The business models for news companies rely upon regional based monopolies that are quickly eroding.

Domain names and community activity largely supplement or replace the need for much of the generalist news or syndication based business model. I used to live in State College and talked to the guy who owned StateCollege.com. The local paper was doing worse and worse every year, and with a small aggressive staff, better technology, more interactive ads, and a great domain name beat them.

And the news that is worth money spreads fast OUTSIDE OF the pay wall. Does WSJ want the pageviews for breaking a news story, or do they want to see the TechCrunch post about the WSJ story get those pageviews?

If you do not think news is a commodity take a look at this image. It says it all, IMHO.

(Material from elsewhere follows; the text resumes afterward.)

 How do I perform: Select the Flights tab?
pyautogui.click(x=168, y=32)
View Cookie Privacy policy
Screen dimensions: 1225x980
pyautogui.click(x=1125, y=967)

Published: December 21, 2007 by Aaron Wall in publishing & media


December 21, 2007 - 8:35am

That image is rather telling. I started noticing things like this on the local news a few years ago. Most nightly news carry at least one story related to the prime time shows that aired earlier in the night.

The commercials for the news during prime time will invariably preview the story related to that particular show.

Not long after I started seeing this I stopped getting my news from television.

Andrew Johnson
December 21, 2007 - 4:24pm

Here is an example from the other side of the commodity picture. Do a search for "britney spears" on Google News, the #1 story about her sister has currently lists "all 2,033 news articles." Thats a lot of competition for something that has a shelf life of 24-48 hours.

December 21, 2007 - 9:51pm

Great point Andrew. They all print the same crap. Nobody will care in a few days, and only a few of them will get any residual links and residual rankings.

That raw number also shows just how easy it is to pump out the news. Like how many of those articles contain interviews vs how many are just rehashes of the few that may have had 5 minutes of research done to create them?